Thanks @Bevdeforges for your comment I’ll check out the IRS publication. I have read in several places that the mortgage gain via FX swings can be taxable though, so I’m surprised you say it’s not


----------



## SoCal85 (Jan 14, 2019)

The FX gain/loss on the property itself is imbedded into the gain/loss calculation of the property. But to be super technical, the rules view the repayment of the mortgage as a separate IRC Section 988 transaction in which you need to compute fx gain/loss on, even if it's personal. 

The rules are also unfavorable for individuals since FX gains in excess of $200 are taxable, whereas if the transaction resulted in a FX loss they are disallowed.

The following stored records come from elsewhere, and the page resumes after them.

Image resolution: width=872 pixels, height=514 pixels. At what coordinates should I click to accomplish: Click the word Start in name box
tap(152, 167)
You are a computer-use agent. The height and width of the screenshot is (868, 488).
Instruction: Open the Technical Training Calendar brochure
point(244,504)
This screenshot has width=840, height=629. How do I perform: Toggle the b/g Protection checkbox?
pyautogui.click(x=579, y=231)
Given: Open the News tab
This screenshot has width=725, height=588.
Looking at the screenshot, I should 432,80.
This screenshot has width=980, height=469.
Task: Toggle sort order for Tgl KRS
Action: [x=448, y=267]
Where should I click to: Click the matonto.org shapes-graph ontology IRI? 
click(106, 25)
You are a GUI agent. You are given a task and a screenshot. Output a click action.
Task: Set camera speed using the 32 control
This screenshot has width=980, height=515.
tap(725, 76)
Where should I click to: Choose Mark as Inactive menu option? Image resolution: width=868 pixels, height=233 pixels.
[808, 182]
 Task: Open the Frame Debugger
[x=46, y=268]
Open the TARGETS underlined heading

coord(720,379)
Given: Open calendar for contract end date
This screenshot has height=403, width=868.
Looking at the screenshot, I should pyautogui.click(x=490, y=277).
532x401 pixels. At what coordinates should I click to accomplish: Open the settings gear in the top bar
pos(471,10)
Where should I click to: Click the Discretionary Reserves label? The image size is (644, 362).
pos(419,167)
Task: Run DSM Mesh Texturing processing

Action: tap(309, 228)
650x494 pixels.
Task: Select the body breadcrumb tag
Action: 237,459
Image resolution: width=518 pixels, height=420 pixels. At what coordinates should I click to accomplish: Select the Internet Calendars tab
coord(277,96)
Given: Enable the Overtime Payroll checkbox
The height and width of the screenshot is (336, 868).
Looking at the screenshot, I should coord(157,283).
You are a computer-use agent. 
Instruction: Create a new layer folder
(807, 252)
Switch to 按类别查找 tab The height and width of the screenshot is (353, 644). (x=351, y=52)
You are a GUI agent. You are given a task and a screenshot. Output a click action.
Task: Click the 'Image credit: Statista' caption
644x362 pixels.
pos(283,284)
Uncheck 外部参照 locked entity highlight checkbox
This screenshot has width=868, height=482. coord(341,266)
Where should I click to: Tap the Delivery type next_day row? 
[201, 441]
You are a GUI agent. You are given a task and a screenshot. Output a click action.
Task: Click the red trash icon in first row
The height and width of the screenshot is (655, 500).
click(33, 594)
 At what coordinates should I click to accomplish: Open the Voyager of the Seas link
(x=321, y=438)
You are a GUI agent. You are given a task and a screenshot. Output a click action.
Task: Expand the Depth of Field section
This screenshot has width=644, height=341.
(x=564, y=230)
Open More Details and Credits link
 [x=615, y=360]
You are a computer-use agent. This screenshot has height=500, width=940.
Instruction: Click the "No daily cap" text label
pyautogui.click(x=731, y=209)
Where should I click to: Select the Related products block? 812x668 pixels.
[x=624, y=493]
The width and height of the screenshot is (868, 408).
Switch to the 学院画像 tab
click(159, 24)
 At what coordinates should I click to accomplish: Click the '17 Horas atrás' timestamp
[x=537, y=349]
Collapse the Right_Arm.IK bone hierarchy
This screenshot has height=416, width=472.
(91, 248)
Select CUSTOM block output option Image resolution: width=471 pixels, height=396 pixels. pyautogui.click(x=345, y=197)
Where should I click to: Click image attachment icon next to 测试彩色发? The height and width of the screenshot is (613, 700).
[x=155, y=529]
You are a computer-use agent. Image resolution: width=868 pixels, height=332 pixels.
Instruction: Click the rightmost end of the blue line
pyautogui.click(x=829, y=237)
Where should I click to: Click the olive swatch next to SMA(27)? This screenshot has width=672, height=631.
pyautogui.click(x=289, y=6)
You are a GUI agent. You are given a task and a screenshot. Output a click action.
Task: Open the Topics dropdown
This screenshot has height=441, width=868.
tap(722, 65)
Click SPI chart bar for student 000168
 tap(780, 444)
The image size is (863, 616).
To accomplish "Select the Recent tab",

Normal CPAs usually won't even bother or know to compute this. I've gone through audits involving foreign property and have yet to see an IRS agent knowledgeable enough to apply these rules also. I guess its luck of the draw though. If you have a CPA that specializes in International Tax they probably would compute it and include any fx gain to be conservative. To answer your question though, I did research on this a few years ago and I believe I went with A for another client (historical basis for when you first purchased the property). However, it's been awhile and I cant say it with 100% confidence unless I go back through the code/regs.


----------



## Bevdeforges (Nov 16, 2007)

Thank you for that info, SoCal85. As you say, the FX gain/loss is imbedded into the overall gain/loss on the sale of the property. Unless you're talking about properties worth in the millions ($ or GBP) I'd try and keep the gain/loss calculation as simple as possible. Hang onto your notes as to how you've calculated it, just in case, and see how things go. Very often, a good faith effort to meet the requirements without getting too complicated will work when filing from overseas.


----------



## Lulu1002 (Jan 16, 2019)

Thank you very helpful. Seems it’s a grey area but trying to understand any potential liability. I’ll try to get clarity on the timing. 



SoCal85 said:


> The FX gain/loss on the property itself is imbedded into the gain/loss calculation of the property. But to be super technical, the rules view the repayment of the mortgage as a separate IRC Section 988 transaction in which you need to compute fx gain/loss on, even if it's personal.
> 
> The rules are also unfavorable for individuals since FX gains in excess of $200 are taxable, whereas if the transaction resulted in a FX loss they are disallowed.
> 
> Normal CPAs usually won't even bother or know to compute this. I've gone through audits involving foreign property and have yet to see an IRS agent knowledgeable enough to apply these rules also. I guess its luck of the draw though. If you have a CPA that specializes in International Tax they probably would compute it and include any fx gain to be conservative. To answer your question though, I did research on this a few years ago and I believe I went with A for another client (historical basis for when you first purchased the property). However, it's been awhile and I cant say it with 100% confidence unless I go back through the code/regs.


----------